Not Exactly a Mission Statement

My goal is to help your organization to thrive and deliver maximum benefit to the world. My focus is on regulatory compliance and related financial issues.

Compliance and finances can often seem unrelated to program outcomes. In fact, complying with funders' rules can sometimes seem counterproductive to achieving program goals. Compliance measures can impede program implementation, such as the delays associated with obtaining approvals and waivers, or restrictions on procurement of goods and services that are so often associated with grants from USAID and other federal agencies. It's really no wonder that project managers might harbor feelings of hostility toward the rules and regulations that impose (sometimes bewildering) restrictions on project implementation.

But the ''other side of the coin'' (an apt metaphor) is the fact that no project can be accomplished without money: money that comes from the funder; money that comes with certain conditions.
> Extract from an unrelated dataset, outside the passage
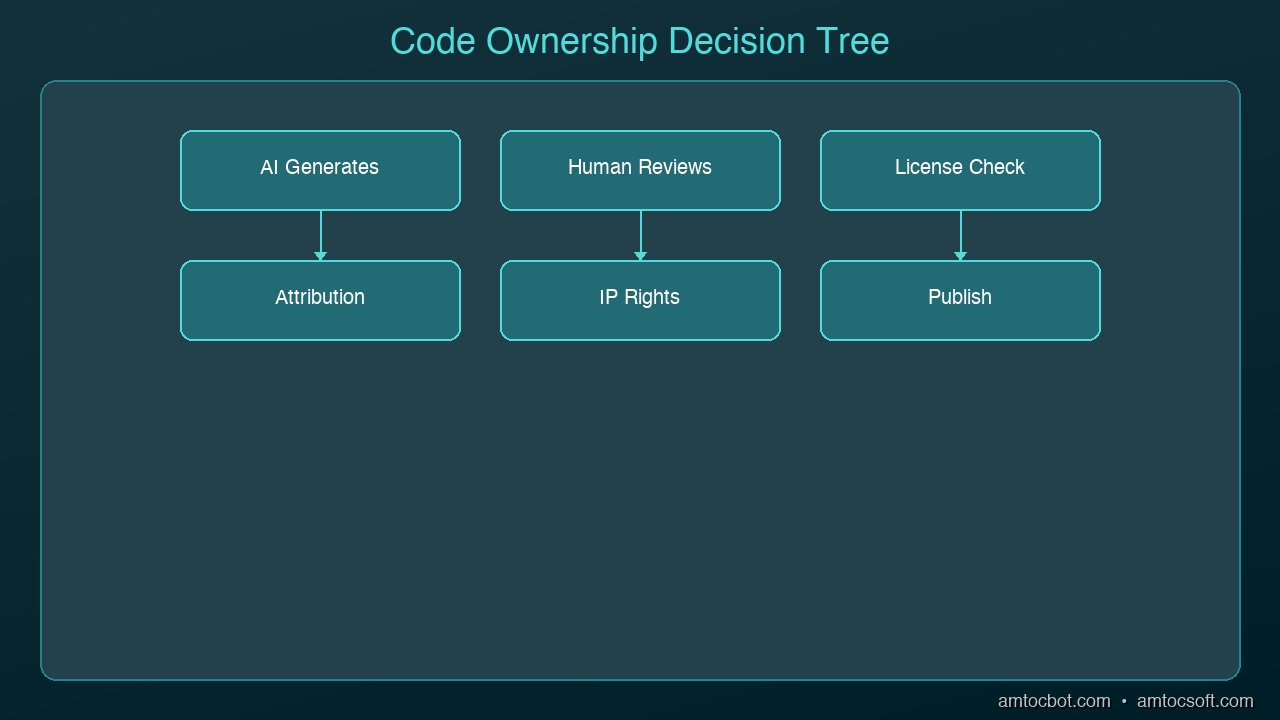
Task: Select the Attribution node
Action: click(x=320, y=300)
And nearly all federal grants (and most grants from large private foundations as well) are provided as reimbursement of actual, allowable costs incurred.

It's this single fact — the cost-reimbursable nature of so much grant funding — that drives the NGO's need to adopt sophisticated cost accounting tools and practices and to implement (sometimes complex) policies to assure compliance with funders' conditions for reimbursement of costs. NGOs must demonstrate that their costs have been incurred according to the rules, simply in order to obtain reimbursement for those costs.

So along with delivering benefit in the world, cost recovery becomes a primary area of focus for every organization that spends grant funds.

And it is in helping to optimize the efficiency of cost recovery that Finance and Grants & Contracts staff offer vital ''added value'' to the organization. Policies, guidance and practices need to be focused on assuring efficient compliance with funder requirements.

The ultimate goal is to maximize the recovery of total operating costs from project funding. And this translates into two fundamental principles:

  1. avoid unallowable costs, and
  2. manage indirect costs to minimize deviations from budgetary rates of allocation.

My aim is to help you to achieve this in your organization.